Chief executive Megan Gibbons said the scale of the project would depend on ongoing talks with the school's partners.
But the plan was for students to be immersed in Dunedin's growing gaming sector.
The new off-campus base could be developed near the New Zealand Centre of Digital Excellence (Code), which at present was in Stafford St, Dr Gibbons said.
It would need to be a "multi-player game", but planning remained highly fluid and so the size of the facility would depend on the ongoing discussions, she said.
The polytechnic has approached Dunedin City Council for help to both find and fund its new base.
It asked for $300,000 from the council in a submission to its long-term planning process.
There was some urgency because the University of Canterbury was doing something "very similar" in a bid to make Christchurch the city for gaming development, Dr Gibbons said.

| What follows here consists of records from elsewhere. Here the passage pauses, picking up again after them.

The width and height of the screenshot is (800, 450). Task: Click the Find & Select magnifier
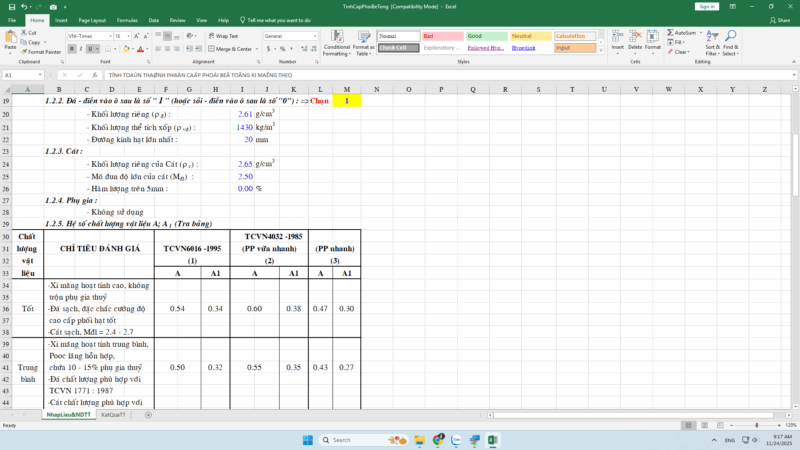[x=731, y=40]
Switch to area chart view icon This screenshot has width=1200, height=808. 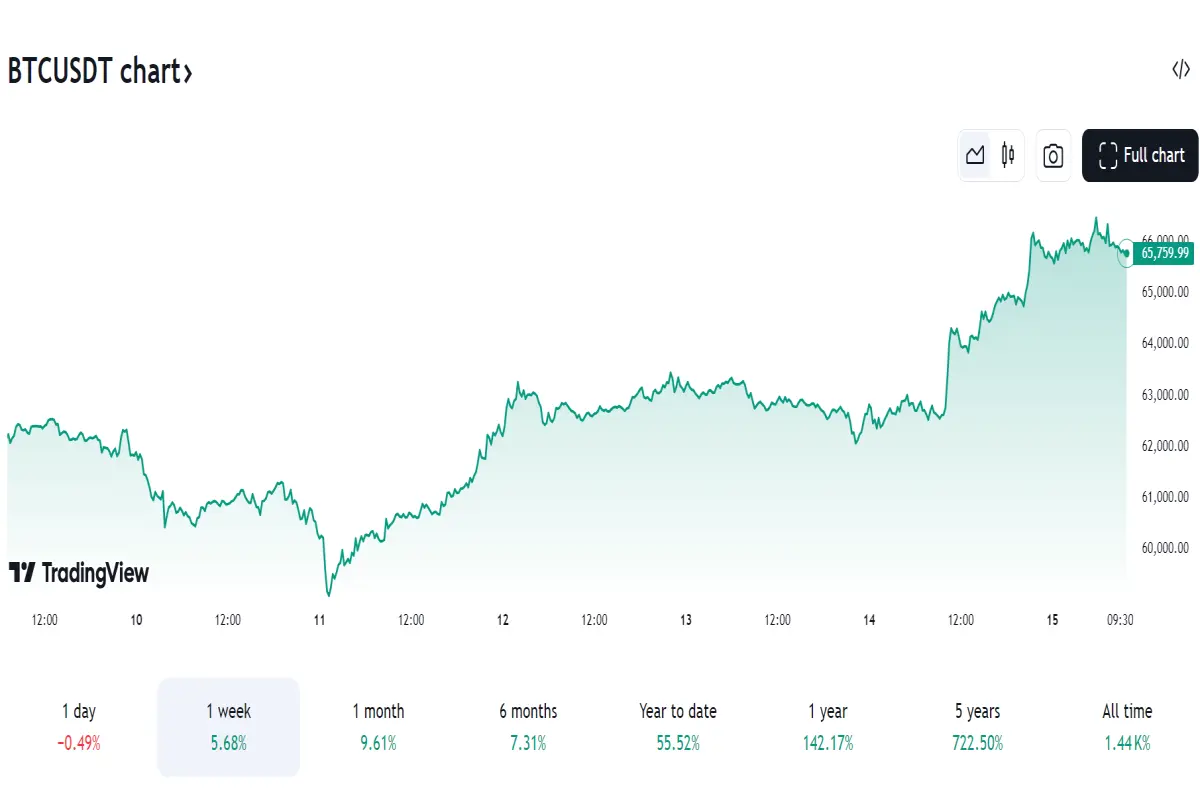pos(975,156)
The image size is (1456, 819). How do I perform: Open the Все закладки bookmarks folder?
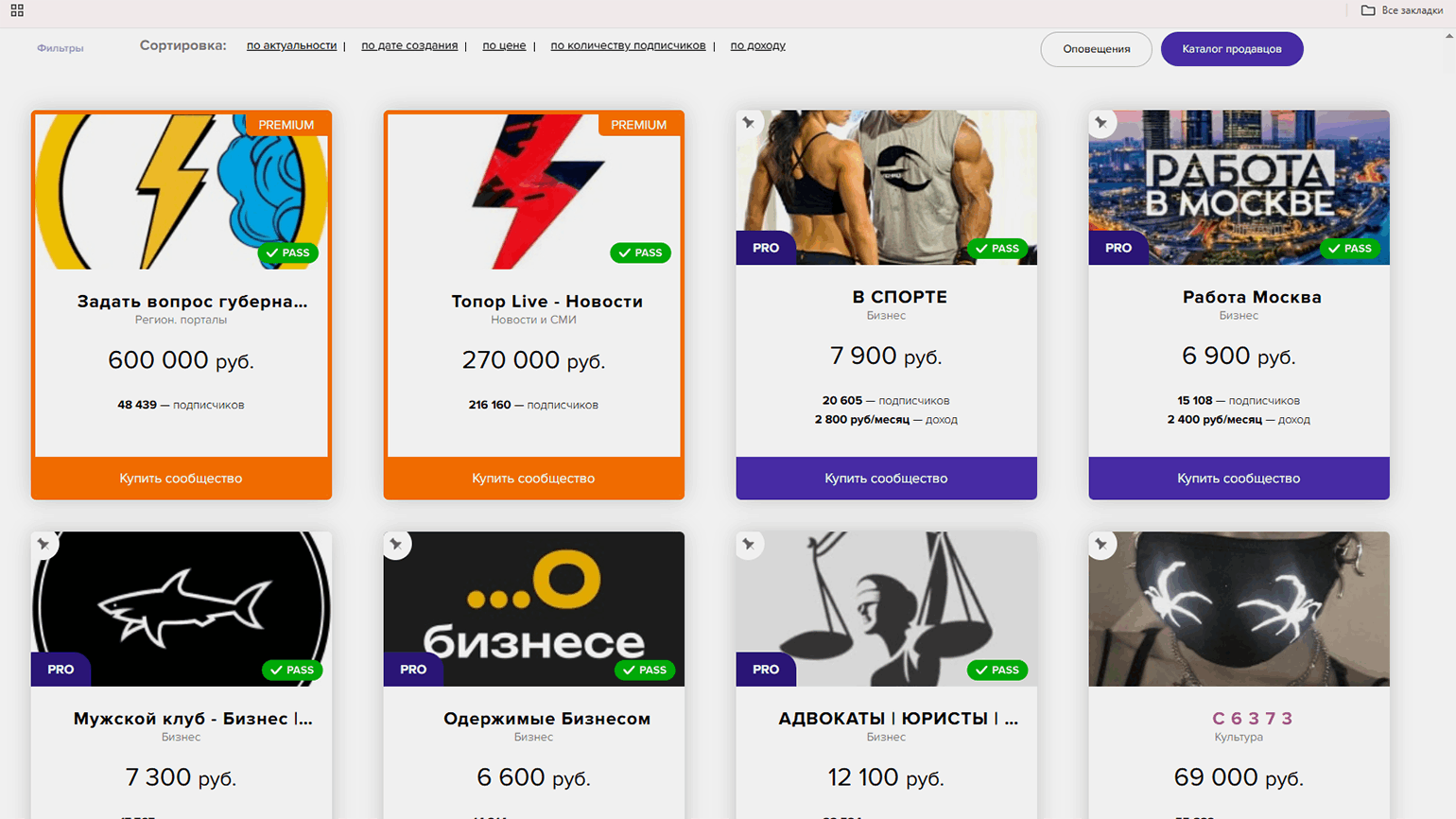pos(1402,10)
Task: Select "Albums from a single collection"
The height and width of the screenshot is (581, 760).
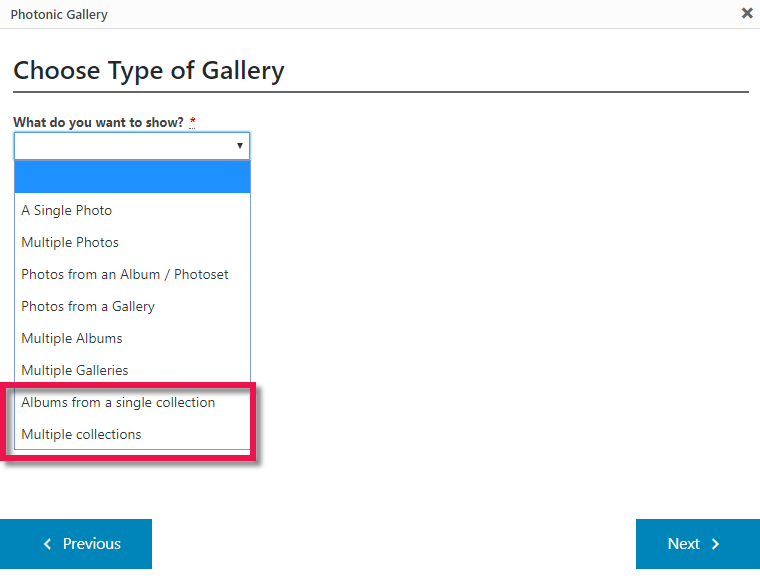Action: [x=118, y=402]
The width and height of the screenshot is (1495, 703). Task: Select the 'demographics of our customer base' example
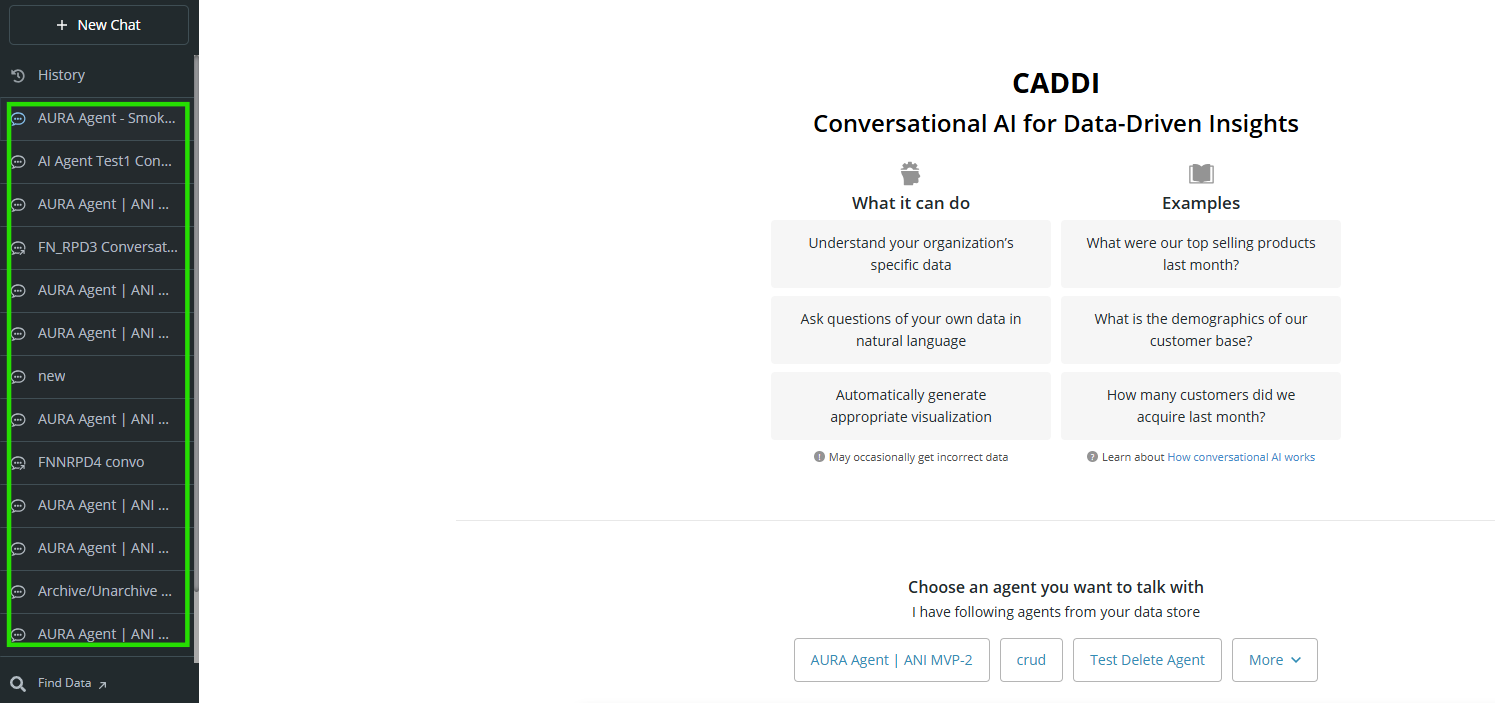coord(1201,330)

At present, no other polytechnics, or institutes of technology, in New Zealand had established such a high level of integration with the gaming industry.
This was a clear opportunity for the polytechnic to take a leadership role and provide an "incubator environment" for local independent game development, she said.
"Learners would graduate not only with the wider skills and knowledge within [the polytechnic's] degree programmes, but also be armed with a more specific portfolio of skills and experience tailored to the games industry."
The polytechnic would bolster its degree offerings and add a level 4 certificate in digital media and design, she said.
Because the project was in its early stages, Dr Gibbons could not give a timeline for its completion.